In secondo luogo, nelle discussioni sull’atteso Motu Proprio, venne espresso il timore che una più ampia possibilità dell’uso del Messale del 1962 avrebbe portato a disordini o addirittura a spaccature nelle comunità parrocchiali. Anche questo timore non mi sembra realmente fondato. (pp. 795-797)[1]
Eppure la “chiesa bergogliana” ha visto nella celebrazione dell’antico rito ciò che Benedetto aveva categoricamente escluso. Paradossalmente, è proprio la persecuzione dei bergogliani verso i fedeli e in particolare verso l’antico rito a creare spaccature nelle comunità e ad accendere ingiustificate fiammate anticonciliari, innescate da un cieco e irrazionale malcontento alimentato da un “NO” ideologico e categorico, che sembra usurpare ai fedeli i loro diritti a vivere e custodire l’antica liturgia.
Non credo che per alcuni il vetus novus sia preferibile al novus ordo per qualche frivolo motivo: il messale latino prevede una conoscenza della lingua della Chiesa e proprio per questo non permette derive obbrobriose dal canone. La messa in lingua volgare permette al celebrante di aggiungere o modificare il canone della messa, a volte inserendo veri e propri strafalcioni fino ad arrivare alla caricatura della messa stessa, celebrandola al mare mezzi nudi su un materassino gonfiabile, che ondeggia sull’acqua, come fosse un rito pagano per la propiziazione dei raccolti. La messa in latino costituisce una roccia inattaccabile, un bastione dell’ortodossia, in quanto per la sua celebrazione non è possibile improvvisare, non lascia spazio alla “creatività” di inutili quanto mediocri preti da avanspettacolo! Inoltre, nel rito ordinario spesso non viene lasciato spazio al silenzio: ogni istante di silenzio deve essere riempito con canti spesso inopportuni e non liturgici, tamburelli, maracas, chitarre elettriche, batteria, etc., il tutto all’insegna di un insano sentimentalismo di presunta matrice chassidica, importato dai vari gruppi ecclesiali al margine dell’ortodossia, volto a rimuovere il senso del sacro, cercando di rendere il sacrificio dell’altare un atto immanente, svuotato di ogni trascendenza, dove il protagonista non è più Cristo ma il celebrante, i lettori (o spesso avvenenti lettrici tutte inghirlandate che salgono sul palco) o qualche bizzarro direttore del coro che salta come un fringuello posseduto dallo spirito di qualche chitarrista trapassato. Tutte queste aberrazioni non sono il frutto dei testi del Concilio ma il frutto avvelenato di uno spirito modernista, che, infiltratosi nella compagnia dei Gesuiti, ha infettato tutta la Chiesa, come ha mostrato Malachi Martin nel suo libro I Gesuiti, ripubblicato in italiano da Arca Edizioni.
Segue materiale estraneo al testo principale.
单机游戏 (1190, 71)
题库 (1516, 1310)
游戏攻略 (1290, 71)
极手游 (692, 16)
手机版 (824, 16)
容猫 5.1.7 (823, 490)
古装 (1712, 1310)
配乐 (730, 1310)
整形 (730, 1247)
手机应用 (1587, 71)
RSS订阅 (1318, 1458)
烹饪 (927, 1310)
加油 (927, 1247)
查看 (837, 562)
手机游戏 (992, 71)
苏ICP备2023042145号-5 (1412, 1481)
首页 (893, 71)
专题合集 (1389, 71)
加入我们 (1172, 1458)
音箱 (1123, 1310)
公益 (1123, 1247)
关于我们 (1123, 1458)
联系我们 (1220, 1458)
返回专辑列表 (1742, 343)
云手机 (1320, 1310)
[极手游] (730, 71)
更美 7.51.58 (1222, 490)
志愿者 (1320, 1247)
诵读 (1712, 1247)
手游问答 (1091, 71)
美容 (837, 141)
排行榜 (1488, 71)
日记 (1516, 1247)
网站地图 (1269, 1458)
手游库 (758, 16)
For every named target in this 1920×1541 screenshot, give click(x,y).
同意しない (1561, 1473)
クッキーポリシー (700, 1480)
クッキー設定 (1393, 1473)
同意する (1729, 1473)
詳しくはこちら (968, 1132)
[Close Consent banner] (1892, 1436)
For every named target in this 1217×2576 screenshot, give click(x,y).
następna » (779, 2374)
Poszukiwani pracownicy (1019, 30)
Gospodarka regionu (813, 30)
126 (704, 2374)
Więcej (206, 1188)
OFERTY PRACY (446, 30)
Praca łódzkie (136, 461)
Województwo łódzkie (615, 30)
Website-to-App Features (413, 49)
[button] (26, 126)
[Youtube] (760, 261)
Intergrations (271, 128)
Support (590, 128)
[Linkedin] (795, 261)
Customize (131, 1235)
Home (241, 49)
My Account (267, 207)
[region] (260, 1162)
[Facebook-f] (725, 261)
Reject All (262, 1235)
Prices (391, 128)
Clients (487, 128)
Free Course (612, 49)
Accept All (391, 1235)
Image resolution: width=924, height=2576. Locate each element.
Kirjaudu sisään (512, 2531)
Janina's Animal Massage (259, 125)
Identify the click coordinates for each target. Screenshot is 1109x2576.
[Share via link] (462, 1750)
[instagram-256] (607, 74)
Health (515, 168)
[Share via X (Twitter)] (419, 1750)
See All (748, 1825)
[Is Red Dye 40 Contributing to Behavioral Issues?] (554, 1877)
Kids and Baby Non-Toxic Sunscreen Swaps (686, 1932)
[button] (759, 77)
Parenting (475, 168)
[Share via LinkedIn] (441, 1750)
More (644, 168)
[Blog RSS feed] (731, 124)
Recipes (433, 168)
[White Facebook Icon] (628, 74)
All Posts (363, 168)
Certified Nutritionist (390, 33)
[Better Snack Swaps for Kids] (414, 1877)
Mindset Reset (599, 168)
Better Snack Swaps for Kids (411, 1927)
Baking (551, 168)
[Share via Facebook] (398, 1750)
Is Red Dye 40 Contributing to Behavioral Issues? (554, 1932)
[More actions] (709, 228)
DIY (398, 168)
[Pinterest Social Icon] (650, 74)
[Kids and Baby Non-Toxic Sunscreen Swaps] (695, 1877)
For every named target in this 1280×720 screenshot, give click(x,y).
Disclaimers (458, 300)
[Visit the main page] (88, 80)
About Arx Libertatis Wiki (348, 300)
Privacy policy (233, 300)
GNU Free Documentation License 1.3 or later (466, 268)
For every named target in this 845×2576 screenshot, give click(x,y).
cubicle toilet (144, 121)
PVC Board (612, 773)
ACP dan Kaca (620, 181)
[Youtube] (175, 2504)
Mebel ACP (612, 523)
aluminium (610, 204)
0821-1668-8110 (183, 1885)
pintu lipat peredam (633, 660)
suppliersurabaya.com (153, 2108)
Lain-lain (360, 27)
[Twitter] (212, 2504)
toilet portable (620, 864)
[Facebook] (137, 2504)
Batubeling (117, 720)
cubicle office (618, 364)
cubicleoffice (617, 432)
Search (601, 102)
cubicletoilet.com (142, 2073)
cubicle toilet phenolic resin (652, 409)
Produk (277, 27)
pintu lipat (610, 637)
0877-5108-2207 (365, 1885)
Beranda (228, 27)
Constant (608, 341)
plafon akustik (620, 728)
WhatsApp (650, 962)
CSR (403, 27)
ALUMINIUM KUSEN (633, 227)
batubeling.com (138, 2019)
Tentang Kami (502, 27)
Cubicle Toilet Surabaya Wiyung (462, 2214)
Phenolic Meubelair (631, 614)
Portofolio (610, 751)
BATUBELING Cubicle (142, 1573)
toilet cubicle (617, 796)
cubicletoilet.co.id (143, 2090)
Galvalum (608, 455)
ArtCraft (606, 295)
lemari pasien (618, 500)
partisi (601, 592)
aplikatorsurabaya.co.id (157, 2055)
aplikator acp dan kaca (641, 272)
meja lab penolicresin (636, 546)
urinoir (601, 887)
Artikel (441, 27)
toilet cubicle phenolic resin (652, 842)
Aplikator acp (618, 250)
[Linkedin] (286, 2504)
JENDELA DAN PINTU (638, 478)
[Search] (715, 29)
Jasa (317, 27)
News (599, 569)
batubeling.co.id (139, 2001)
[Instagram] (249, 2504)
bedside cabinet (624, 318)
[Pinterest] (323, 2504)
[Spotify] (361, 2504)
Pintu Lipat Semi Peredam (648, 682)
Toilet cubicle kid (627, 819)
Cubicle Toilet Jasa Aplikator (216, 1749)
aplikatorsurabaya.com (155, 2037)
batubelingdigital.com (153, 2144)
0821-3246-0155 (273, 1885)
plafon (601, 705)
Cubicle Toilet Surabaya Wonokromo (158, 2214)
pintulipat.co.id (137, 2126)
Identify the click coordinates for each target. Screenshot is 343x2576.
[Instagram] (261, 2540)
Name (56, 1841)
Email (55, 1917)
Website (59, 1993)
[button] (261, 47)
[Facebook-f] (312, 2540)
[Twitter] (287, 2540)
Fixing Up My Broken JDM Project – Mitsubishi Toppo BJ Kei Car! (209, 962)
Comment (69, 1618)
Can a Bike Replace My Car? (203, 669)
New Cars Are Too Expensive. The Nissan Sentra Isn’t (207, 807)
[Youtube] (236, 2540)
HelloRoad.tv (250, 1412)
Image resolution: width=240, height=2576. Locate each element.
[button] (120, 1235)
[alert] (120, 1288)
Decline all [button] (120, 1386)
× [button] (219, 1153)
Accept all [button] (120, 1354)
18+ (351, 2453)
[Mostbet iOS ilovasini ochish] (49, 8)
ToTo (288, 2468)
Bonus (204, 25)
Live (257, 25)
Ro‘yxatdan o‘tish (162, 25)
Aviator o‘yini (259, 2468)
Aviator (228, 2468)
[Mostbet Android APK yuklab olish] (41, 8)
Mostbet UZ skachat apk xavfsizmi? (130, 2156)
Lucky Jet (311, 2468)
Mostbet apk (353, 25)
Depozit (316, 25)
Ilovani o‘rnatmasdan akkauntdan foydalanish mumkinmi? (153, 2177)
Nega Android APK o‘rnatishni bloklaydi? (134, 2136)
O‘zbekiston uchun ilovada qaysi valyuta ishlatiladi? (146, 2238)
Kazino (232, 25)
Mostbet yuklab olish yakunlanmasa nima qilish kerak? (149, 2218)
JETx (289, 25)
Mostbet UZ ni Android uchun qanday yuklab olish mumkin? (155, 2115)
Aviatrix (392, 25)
Riteniamo che ripristinare il motu proprio di Benedetto XVI sarebbe cosa utile, opportuna e edificante. Per questo umilmente chiediamo al Santo Padre Leone XIV di ristabilire la giustizia nella Chiesa, rendendo pienamente efficace il Summorum Pontificum, perché non ci siano più spaccature nelle comunità parrocchiali, inique discriminazioni da parte di vescovi ideologizzati né ingiustificabili rigurgiti anticonciliari. Che la Chiesa di Cristo possa tornare a riappropriarsi di ciò che è suo!